Extrait cité:
****************************************
Quoi de plus pratique qu’un thermomètre pour déterminer l’état d’ébriété d’un sujet ? Hélas un tel instrument, qui rendrait bien des services à tout un chacun comme à la maréchaussée, n’existe pas. On en est réduit à souffler dans un ballon ou pire, à procéder à une analyse de sang.
Pour l’écrivain Paul Mahalin, de son vrai nom Emile Blondet, auteur de romans populaires, le thermomètre du pochard, c’est la casquette !
(in la filleule de Lagardère, vers 1884-86).On y voit un inspecteur de police suivre deux suspects (le Bijou-des-Dames et le Rouquin) qui vont d’un mastroquet à l’autre, étouffant des perroquets (verres d’absinthe), avec « la casquette qui descend en pente du sommet de l’occiput jusqu’aux sourcils, et se rive sur le front, couvrant de l’ombre de sa visière toute la partie supérieur du faciès« .
De mannezingue en caboulot, de liquoriste en assommoir et autre mine à poivre, « la casquette remonte, remonte »… A la Courtille, elle n’est déjà plus sur le front, « elle s’affale sur la nuque, s’écroule sur les épaules »… Incapables désormais de « distinguer un sergent de ville d’un archevêque », « mes hommes sont au point« . C’est le moment d’agir pour l’inspecteur !
Dans les années 1870, le dessinateur Théo abordait le sujet différemment, par l’observation fine du visage. On distingue 6 degrés, de la tristesse liée à l’appétence et au manque, jusqu’au sommeil apoplectique. Et cela se voit comme le nez au milieu de la figure !
1er degré : On a besoin de tordre un perroquet.
= A jeun – Cet état, précédant immédiatement l’heure du repas, est fort triste. L’esprit, le corps sont lourds et tombent dans une langueur quasi-maladive.
2e degré : Etre gai, avoir sa pointe, être teinté, en train.
= Gai – Au 2e degré, on est disposé à causer, on éprouve un certain bien-être et l’on tombe dans une reverie agréable. Si l’on s’arrête là, tout est bien, on a un sommeil tranquille.
3e degré : Lancé, parti, légèrement ému, avoir un coup de soleil, être éméché. Avoir son plumet, être casquette, pompette, avoir son jeune homme.
= Lancé – A ce degré, on aime à parler, on fait des remarques fines, on est langoureux, on possede le don de convaincre, c’est l’aurore naissante des facultés intellectuelles. Un peu plus, on a la conversation trop imagée et l’éloquence trop brûlante, on assome son auditoire d’un déluge de phrases à noyer les patients.
4e degré : Poivre, avoir son affaire, être culloté, raide.
= Gris – On commence à se sentir étourdi : on veut régaler ses voisins de chansons, on éprouve le besoin de se prononcer un discours, on est fier comme un paon, hardi comme un lion, amoureux comme une colombe.
****************************************
Documents de référence:
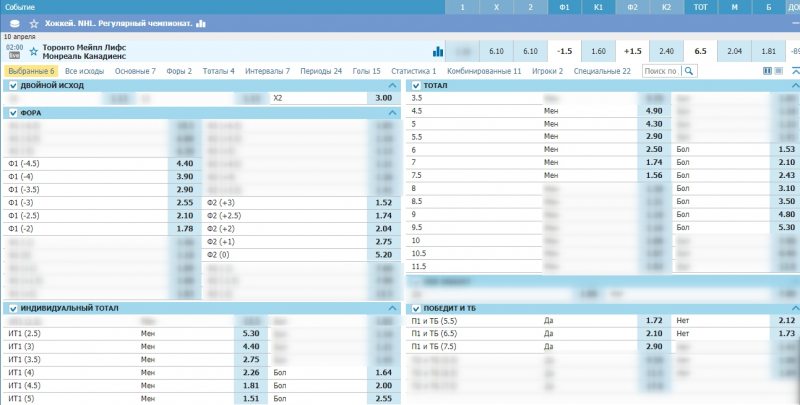Image resolution: width=800 pixels, height=405 pixels.
Task: Click the highlighted 6.5 total value in header row
Action: (x=700, y=51)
****************************************
Objectif visé:
Relevez, dans le texte sur l'ivresse, le nom court placé après le signe « = » pour chacun des degrés décrits. Les données n'ont aucun lien avec le texte.

Corrigé:
1er degré : A jeun
2e degré : Gai
3e degré : Lancé
4e degré : Gris